Warning
This page is located in archive. Go to the latest version of this course pages. Go the latest version of this page.

Lab01 - Introduction to V-REP and Robot Locomotion Control

Motivations and Goals
Become familiar with the V-REP robotic simulator
Be able to control hexapod walking robot
Tasks (teacher)
Familiarize with a simple “nature inspired” robot locomotion to control a hexapod walking robot
Create a set of “motion primitives” to abstract the robot motion control (2 Points)
Lab resources
Lab scripts: lab01 resource files
V-REP scenes: simple_plain.ttt
V-REP remoteAPI: hexapod_vrep

Robotic Simulator V-REP

V-REP is a powerful cross-platform 3D simulator based on a distributed control architecture: control programs (or scripts) can be directly attached to scene objects and run simultaneously in a threaded or non-threaded fashion. It features advanced physics engines which allows to simulate real-world physics and object interactions (collisions, object dynamics, etc.).

V-REP control methods
V-REP Python remote API documentation
V-REP C++ remote API documentation

V-REP Python remote API tutorial

Hexapod model for V-REP

PhantomX MarkII hexapod robot
Hexapod model

Hexapod servos numbering:

Robot Locomotion Using Central Pattern Generator

Central Pattern Generator (CPG) is a biologically inspired neural network that produce rhythmic patterned outputs 1). CPGs are composed from individual neurons connected by mutual inhibition. The most used model and structure of the CPG is a Matsuoka oscillator 2). The main problem is parameter tweaking of individual connections to achieve limit cycles in the neural network 3)

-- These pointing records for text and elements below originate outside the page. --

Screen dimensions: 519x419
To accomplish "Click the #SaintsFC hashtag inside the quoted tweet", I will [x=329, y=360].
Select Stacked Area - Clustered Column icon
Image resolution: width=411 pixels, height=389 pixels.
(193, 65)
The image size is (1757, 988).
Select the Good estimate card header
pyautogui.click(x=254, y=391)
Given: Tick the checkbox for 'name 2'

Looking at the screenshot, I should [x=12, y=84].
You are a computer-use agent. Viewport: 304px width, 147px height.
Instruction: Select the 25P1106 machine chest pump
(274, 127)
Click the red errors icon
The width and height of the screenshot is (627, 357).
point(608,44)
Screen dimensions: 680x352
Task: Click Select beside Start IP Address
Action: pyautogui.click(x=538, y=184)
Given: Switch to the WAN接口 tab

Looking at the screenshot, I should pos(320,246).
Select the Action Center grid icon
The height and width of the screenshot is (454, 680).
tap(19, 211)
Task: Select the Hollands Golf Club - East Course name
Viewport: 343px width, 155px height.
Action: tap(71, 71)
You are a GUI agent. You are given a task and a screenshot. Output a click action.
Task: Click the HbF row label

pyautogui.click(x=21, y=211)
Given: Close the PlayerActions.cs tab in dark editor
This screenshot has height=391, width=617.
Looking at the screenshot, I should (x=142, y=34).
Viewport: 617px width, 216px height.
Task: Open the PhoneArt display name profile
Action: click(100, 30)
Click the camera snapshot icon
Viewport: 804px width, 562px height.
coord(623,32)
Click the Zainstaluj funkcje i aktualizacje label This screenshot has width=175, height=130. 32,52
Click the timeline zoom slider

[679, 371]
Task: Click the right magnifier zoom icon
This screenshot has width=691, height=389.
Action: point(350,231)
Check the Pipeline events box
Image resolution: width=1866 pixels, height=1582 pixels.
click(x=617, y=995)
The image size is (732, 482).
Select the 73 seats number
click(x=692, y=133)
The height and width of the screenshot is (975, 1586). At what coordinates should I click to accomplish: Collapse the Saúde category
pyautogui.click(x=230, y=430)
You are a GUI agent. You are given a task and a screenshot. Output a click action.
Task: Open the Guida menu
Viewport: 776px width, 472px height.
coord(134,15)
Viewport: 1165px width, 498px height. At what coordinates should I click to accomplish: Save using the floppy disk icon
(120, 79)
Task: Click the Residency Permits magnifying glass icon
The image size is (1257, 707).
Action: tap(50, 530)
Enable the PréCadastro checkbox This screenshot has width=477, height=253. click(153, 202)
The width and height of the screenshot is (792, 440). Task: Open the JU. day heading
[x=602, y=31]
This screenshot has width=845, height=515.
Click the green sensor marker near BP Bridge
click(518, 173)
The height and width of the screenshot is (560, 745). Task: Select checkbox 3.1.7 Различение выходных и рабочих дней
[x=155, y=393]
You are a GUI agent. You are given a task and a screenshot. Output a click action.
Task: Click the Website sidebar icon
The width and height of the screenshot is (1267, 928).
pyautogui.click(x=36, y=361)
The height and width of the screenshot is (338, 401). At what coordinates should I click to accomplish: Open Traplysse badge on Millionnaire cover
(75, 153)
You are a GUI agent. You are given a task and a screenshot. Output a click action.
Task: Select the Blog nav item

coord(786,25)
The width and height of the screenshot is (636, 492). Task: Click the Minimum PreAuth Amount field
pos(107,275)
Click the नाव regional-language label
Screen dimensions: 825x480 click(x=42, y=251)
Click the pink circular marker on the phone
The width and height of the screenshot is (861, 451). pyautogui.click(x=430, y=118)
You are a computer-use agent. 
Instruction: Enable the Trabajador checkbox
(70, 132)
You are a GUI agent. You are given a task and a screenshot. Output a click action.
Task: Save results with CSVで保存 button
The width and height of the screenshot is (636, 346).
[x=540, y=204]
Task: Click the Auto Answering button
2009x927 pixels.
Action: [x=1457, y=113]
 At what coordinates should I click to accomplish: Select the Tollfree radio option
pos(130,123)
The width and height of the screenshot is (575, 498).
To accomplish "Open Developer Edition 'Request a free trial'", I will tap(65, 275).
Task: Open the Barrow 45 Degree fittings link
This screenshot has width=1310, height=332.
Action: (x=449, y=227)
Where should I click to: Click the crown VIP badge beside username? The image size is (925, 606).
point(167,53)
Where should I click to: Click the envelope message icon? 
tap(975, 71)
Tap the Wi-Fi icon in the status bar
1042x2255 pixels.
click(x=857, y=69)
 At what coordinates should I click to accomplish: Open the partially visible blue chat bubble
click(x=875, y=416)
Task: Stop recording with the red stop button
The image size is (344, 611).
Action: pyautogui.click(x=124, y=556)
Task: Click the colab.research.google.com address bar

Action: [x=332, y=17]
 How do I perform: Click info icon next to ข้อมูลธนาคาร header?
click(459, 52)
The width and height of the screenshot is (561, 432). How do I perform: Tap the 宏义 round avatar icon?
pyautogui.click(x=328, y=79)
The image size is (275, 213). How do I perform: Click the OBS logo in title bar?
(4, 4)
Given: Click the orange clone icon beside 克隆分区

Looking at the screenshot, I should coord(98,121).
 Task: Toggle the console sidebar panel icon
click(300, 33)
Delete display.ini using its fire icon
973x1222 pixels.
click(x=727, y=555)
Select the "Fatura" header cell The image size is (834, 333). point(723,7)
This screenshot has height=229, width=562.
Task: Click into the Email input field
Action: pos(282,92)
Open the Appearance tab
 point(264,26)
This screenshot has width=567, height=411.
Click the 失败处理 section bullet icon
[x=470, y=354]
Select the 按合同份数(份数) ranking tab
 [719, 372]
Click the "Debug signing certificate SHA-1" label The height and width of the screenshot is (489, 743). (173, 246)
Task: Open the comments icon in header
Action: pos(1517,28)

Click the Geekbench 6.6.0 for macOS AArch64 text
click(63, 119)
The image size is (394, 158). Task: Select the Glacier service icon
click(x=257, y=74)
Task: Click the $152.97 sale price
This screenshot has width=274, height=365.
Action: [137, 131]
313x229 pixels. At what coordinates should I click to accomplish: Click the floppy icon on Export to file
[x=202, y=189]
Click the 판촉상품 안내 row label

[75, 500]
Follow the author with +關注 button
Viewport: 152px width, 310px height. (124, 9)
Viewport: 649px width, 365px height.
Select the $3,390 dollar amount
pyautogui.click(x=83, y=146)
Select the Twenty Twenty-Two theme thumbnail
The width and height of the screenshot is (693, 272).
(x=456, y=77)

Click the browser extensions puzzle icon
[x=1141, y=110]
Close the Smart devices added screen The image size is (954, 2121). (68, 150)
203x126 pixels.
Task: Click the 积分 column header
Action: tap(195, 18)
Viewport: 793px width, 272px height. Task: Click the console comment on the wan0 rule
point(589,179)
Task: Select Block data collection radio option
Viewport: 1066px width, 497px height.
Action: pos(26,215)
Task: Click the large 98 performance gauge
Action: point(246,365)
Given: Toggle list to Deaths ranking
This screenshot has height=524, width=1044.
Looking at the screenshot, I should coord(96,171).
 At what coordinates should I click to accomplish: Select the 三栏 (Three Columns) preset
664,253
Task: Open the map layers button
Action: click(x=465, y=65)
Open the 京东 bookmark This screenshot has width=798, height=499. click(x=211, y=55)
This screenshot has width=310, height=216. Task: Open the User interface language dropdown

We will use a Matsuoka oscillator formed by four neurons in mutual inhibition.
 CPG scheme

The CPGs are connected in a network where each leg is driven by one CPG 4).
Network structure

Typical output of the CPG network and the transition between different gaits.
 CPG output

Translation of the CPG output on the actuators can be done directly 1), or using the post-processing of the signal and inverse kinematics 4) 5) to calculate the foot-tip trajectories. In our work we are using the direct approach to map the CPG output to the joint angles.

Task 1
Inspect the provided CPG-based locomotion controller and play with the parameter settings of the CPG to obtain different gaits and gait transitions.

Controlling the Robot in V-REP (2 Points)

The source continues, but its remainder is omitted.